Say you’re starving but you still want variety – something quick, tasty and wallet-friendly. Say those hunger pangs hit hard whilst you’re in the Orchard Road area. Nasi Padang might not be the most obvious choice to fulfill those criteria – unless your Makan Kakis Farah & Claudinho de Morais (behind Brazilian home business Claudinho’s Kitchen) recommend you try one of their favourite hidden gems, tucked away in a quiet fourth-floor corner of Far East Plaza.
Mansor D’Cafe is a mini makan place that can barely fit more than 12 diners (thanks, safe distancing!) in its compact premises. But what it lacks in space, it makes up in masses of flavour and choices. There, classic Malay lunch plates are served cafeteria-style (just get in line and point at what you want) by a charming couple, Mr Amin Mansor and his wife Jamilah Md. Daud.
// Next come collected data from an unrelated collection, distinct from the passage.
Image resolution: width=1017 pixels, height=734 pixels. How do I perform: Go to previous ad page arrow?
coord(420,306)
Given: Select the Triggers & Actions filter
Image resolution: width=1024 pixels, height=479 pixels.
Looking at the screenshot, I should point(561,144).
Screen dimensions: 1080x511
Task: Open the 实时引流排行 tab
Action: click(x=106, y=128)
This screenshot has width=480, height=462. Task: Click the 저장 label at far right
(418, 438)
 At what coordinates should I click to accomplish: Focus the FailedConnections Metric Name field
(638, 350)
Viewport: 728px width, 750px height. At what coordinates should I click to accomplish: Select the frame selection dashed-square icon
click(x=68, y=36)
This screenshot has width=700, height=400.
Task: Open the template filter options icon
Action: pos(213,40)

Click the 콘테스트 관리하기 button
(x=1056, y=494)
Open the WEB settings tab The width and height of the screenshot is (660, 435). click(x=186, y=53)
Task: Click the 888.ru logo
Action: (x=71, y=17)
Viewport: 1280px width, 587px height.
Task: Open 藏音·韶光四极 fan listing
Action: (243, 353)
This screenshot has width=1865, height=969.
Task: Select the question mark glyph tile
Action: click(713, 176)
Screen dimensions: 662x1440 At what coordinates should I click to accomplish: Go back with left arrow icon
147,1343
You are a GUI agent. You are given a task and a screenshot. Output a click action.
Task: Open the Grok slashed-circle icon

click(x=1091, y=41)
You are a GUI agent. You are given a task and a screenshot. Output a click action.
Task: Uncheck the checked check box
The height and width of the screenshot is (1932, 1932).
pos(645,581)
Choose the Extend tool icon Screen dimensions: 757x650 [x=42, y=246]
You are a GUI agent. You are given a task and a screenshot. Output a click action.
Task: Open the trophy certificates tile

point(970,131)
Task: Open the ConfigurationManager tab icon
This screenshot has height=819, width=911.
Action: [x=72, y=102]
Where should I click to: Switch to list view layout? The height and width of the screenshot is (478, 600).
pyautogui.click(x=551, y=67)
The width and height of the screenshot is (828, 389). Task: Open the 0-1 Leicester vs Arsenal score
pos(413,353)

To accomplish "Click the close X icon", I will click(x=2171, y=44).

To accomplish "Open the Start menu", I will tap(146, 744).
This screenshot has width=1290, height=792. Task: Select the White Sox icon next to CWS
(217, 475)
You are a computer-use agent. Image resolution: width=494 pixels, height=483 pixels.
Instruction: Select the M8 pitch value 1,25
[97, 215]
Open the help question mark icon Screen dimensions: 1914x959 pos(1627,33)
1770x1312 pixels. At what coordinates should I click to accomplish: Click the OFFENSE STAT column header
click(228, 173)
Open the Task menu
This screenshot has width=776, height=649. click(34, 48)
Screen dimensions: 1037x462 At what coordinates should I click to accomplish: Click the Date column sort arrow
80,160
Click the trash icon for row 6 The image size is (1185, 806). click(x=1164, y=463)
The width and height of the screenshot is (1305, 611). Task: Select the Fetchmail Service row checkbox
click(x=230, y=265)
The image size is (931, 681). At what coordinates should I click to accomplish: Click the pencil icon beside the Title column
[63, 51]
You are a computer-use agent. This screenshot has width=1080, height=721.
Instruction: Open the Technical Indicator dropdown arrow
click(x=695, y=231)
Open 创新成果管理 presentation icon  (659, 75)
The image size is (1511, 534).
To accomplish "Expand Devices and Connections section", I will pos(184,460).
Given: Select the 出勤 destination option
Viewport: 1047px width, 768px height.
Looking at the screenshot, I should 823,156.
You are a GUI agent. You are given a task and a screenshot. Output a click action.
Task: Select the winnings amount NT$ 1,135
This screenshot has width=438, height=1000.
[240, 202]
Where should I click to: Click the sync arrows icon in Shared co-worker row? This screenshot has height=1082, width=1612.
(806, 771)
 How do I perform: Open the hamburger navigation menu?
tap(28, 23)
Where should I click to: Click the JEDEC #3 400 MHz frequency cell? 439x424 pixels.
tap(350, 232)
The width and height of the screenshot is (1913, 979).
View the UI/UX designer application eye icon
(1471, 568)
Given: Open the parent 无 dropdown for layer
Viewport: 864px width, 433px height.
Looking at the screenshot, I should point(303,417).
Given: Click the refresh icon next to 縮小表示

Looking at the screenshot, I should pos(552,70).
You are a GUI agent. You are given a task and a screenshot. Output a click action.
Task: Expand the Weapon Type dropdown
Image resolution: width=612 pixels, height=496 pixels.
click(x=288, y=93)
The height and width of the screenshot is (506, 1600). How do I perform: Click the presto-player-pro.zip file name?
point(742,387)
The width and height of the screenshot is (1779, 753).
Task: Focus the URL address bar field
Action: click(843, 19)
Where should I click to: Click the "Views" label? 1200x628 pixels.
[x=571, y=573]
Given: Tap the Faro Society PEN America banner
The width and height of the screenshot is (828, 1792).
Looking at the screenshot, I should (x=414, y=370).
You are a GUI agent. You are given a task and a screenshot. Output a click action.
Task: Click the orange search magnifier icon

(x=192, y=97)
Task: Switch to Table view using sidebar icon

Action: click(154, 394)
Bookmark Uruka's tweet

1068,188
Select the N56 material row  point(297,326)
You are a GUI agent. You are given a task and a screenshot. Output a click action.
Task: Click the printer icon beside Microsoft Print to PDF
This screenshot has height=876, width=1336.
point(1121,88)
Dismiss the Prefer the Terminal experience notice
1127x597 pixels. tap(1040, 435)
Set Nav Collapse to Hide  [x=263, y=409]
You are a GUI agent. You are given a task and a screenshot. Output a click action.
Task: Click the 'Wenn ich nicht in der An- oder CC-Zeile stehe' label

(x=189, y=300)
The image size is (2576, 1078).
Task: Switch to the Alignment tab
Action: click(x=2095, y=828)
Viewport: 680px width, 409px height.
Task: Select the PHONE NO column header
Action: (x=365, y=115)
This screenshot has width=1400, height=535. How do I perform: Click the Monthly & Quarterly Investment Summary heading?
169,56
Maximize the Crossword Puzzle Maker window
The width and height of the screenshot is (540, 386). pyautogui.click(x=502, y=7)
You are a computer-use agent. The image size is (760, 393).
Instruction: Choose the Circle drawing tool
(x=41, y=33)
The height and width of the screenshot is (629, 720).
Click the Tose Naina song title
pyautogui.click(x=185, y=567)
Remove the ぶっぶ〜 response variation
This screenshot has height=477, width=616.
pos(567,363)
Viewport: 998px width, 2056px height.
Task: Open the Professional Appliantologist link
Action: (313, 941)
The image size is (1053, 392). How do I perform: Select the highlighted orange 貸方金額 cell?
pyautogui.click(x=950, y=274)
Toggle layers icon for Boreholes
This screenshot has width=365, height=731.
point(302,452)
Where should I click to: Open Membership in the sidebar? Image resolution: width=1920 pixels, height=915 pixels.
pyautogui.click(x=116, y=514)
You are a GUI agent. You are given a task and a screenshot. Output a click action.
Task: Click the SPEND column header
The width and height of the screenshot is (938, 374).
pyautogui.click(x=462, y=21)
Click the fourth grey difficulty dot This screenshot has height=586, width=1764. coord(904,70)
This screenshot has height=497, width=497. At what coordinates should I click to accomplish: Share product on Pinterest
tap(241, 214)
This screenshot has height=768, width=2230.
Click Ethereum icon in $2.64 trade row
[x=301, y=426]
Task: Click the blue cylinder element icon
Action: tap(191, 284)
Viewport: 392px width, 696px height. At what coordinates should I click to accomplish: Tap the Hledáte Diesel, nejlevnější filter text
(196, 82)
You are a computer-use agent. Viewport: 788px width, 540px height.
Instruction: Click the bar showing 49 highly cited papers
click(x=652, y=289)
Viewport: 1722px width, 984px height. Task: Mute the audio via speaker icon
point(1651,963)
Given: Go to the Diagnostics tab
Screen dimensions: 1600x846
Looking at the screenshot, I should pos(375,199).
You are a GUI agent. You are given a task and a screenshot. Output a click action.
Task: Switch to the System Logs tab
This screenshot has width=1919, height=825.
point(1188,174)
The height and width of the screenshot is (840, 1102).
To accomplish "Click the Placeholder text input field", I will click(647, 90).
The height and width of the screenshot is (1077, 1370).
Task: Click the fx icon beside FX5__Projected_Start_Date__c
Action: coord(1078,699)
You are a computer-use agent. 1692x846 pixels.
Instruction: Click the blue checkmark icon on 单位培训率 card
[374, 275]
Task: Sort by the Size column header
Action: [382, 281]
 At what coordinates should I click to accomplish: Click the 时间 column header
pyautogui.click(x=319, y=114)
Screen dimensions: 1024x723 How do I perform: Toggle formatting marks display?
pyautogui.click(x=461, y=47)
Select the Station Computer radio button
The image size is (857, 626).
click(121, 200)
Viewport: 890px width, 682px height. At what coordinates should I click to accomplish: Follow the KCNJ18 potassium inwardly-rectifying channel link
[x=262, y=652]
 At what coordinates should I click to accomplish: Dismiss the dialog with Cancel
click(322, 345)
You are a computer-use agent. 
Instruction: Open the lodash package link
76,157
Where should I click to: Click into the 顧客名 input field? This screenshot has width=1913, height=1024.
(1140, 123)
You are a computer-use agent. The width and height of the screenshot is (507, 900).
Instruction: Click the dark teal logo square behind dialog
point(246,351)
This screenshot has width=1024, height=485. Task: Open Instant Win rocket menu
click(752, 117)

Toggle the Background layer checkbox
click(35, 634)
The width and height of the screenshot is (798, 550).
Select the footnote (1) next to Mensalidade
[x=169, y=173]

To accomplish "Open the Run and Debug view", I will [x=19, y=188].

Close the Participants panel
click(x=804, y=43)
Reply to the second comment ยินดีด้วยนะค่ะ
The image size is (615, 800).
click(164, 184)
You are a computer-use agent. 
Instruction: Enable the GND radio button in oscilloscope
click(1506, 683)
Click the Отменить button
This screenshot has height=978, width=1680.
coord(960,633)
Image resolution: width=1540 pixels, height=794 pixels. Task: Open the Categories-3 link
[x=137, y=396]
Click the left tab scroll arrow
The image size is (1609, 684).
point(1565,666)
“Our Nasi Padang is Singapore style! You really cannot find this in other places. All home recipes,” said Mr Amin, affectionately calling Madam Jamilah the “chief chef” and main pillar of their restaurant. Home and heart were never far from his lips when Mr Amin spoke. Respectfully named for Mr Amin’s father, they’ve been keeping Mansor D’Cafe in the family for more than fifteen years at Far East Plaza.
The whole Mansor D’Cafe experience – from the kampung spirit, through which customers were warmly welcomed and treated as more than friends, to the delicious home-spun recipes using fresh ingredients and celebrating local flavours – was like a home-coming.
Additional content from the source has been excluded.